>>

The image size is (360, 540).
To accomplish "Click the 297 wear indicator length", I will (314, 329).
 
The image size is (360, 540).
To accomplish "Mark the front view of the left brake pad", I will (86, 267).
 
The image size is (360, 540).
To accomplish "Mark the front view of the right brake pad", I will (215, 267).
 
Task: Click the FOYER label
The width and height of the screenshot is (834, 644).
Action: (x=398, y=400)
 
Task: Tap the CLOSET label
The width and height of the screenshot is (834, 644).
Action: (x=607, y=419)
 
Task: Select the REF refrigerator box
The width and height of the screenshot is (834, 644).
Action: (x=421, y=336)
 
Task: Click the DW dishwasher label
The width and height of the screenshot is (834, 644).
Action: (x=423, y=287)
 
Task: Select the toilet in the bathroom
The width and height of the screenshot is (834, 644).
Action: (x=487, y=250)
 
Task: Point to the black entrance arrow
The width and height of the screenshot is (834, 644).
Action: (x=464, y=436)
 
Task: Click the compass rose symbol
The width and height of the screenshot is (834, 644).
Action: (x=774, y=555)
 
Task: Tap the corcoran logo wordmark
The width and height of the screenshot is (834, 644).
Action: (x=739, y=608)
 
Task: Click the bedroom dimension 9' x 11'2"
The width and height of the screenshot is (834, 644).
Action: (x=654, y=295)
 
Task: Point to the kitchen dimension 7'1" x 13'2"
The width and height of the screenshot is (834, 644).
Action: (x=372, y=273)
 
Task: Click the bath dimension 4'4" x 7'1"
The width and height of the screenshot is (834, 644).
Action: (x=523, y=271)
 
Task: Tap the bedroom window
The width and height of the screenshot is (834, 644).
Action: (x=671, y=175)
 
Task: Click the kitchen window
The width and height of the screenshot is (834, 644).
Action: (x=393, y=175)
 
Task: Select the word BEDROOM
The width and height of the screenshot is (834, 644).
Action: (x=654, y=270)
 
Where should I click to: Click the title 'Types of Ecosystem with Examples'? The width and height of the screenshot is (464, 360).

<<

WHAT IS BEING ASKED
Could you copy out the records word for word, starting at the line with "Task: Tap the bedroom window" and continuing through the end of the records?

ANSWER FOR THE TASK
Task: Tap the bedroom window
The width and height of the screenshot is (834, 644).
Action: (x=671, y=175)
 
Task: Click the kitchen window
The width and height of the screenshot is (834, 644).
Action: (x=393, y=175)
 
Task: Select the word BEDROOM
The width and height of the screenshot is (834, 644).
Action: (x=654, y=270)
 
Where should I click to: Click the title 'Types of Ecosystem with Examples'? The width and height of the screenshot is (464, 360).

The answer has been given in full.